The story told by Gifford is that one day in June, 1921, a doctor, riding on his motor-cycle, with his two children in a side-car, suddenly, at this point, on the Dartmoor road, called to the children to jump. The machine swerved, and the doctor was killed. Several weeks later, at this place, a motor coach suddenly swerved, and several passengers were thrown out. Upon Aug. 26, 1924 a Captain M.—for whom I apologize—it is not often that a Mr. X. or a Captain M. appears in these records—was, at this point on the road, thrown from his motor-cycle. Interviewed by Gifford, he told, after evasions, that something described by him as "invisible hands" had seized upon his hands, forcing the machine into the turf.

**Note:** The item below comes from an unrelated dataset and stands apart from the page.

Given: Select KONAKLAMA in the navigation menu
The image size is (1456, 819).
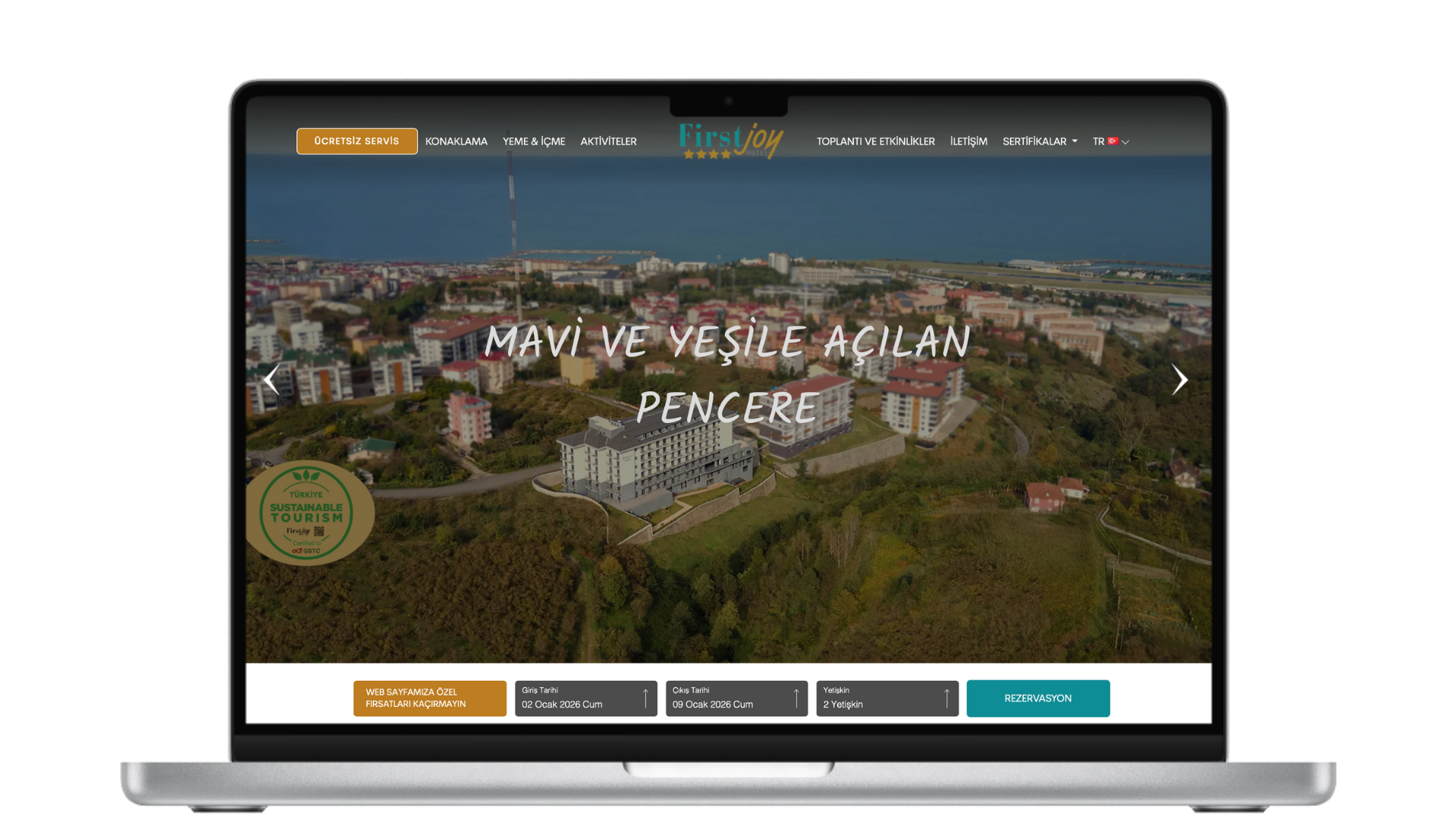Looking at the screenshot, I should (456, 141).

More details were published in the Daily Mail, October 17, of this year. The scene of the "accidents" was on the road, near the Dartmoor village of Post Bridge. In the first instance, the victim was Dr. E. H. Helby, Medical Officer of Princetown Prison.

In Light, Aug. 26, 1922, a correspondent noted another "accident" at this point. Details of the fourth "accident" were told, in the London Sunday Express, Sept. 12, 1926. The victim was traveling on his motor-cycle. "He was suddenly and violently unseated from his mount, and knew no more until he regained consciousness in a cottage, to which he had been carried, after a collapse." The injured man could not explain.